I can totally relate. I was married and had just had my third girl when I had my tubal. I had it because we could not afford anymore kids and my (now) ex-husband was too chicken to have a Vasectomy done. I went several years regretting the decision, not for me, but because my husband had convinced me that we must have a boy (we had two girls together). I, too, felt like my womanhood had been taken away and had been a stay-at-home mom for several years. After a ten year marriage, he left me and knocked up a younger woman, had the son he had always wanted and then married her. Life for him is no better than when he left me despite the fact that he filed Chapter 7 bankruptcy.

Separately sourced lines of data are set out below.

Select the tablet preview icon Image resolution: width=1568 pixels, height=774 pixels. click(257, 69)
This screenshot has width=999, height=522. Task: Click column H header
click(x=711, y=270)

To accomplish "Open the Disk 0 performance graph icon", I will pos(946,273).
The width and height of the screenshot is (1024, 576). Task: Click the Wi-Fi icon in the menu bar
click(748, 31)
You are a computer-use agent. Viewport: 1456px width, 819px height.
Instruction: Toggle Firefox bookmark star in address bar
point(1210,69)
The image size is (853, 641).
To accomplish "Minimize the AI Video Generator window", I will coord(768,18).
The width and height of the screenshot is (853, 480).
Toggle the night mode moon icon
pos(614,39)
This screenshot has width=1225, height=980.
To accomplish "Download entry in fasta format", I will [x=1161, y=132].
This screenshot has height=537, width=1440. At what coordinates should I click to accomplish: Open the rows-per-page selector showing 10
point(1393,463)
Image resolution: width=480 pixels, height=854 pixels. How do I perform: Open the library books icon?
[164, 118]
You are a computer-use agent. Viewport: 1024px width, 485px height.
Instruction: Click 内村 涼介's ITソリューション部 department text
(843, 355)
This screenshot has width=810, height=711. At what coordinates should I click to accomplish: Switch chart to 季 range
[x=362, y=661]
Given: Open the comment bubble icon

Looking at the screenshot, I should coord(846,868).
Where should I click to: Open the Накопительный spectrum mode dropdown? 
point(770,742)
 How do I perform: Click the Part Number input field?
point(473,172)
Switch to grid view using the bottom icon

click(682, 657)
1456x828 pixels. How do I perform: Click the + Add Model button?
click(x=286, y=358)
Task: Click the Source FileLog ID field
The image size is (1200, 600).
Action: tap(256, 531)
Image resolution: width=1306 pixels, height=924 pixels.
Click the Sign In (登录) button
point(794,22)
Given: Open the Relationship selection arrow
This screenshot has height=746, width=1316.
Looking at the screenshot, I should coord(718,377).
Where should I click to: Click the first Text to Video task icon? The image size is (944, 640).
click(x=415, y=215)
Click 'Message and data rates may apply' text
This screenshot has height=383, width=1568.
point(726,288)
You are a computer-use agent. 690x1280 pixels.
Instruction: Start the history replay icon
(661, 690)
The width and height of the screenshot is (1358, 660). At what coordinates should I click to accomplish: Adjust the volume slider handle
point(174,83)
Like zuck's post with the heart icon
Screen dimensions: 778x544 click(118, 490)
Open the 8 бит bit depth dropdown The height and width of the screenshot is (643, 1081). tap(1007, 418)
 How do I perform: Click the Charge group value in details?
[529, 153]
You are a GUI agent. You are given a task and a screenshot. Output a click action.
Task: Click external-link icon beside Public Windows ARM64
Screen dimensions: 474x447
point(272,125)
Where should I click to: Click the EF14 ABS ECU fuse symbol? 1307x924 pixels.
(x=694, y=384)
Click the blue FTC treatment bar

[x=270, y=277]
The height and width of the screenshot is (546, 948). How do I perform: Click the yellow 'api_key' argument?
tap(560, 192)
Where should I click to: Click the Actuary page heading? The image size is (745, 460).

After I started focusing on me, and going back to school I started learning that I no longer wanted to have anymore kids. I learned that I didn't want no man to tell me ever again that I could or could not do something. I learned that I would be the one to control my life and that any man in it would have to be here because he wanted to be, and that I was the center point of his life, not me of him.
As for me, I went back to school, got an Associate and Bachelor degree in Computers (something he said I could never do). I find myself not nessessarily wanting to do that for a living (like I once thought I did), but proved to both him and myself that I could do. It didn't matter. I'm still unemployed by choice for now cause I have some issues to take care of before jumping into that pond of water but since I'm not working, I'm not successful in his eyes. He's a high school dropout and although it took me many years to realize his opinion doesn't matter. I'm in and have been in a long-term relationship (somewhat a common law marriage considering it isn't recognized here in Missouri). He has no biological kids and considers mine as his, but he came to the realization that he will never have biological kids. We are to the point that we are going to raise the kids I have and start living our lives for us.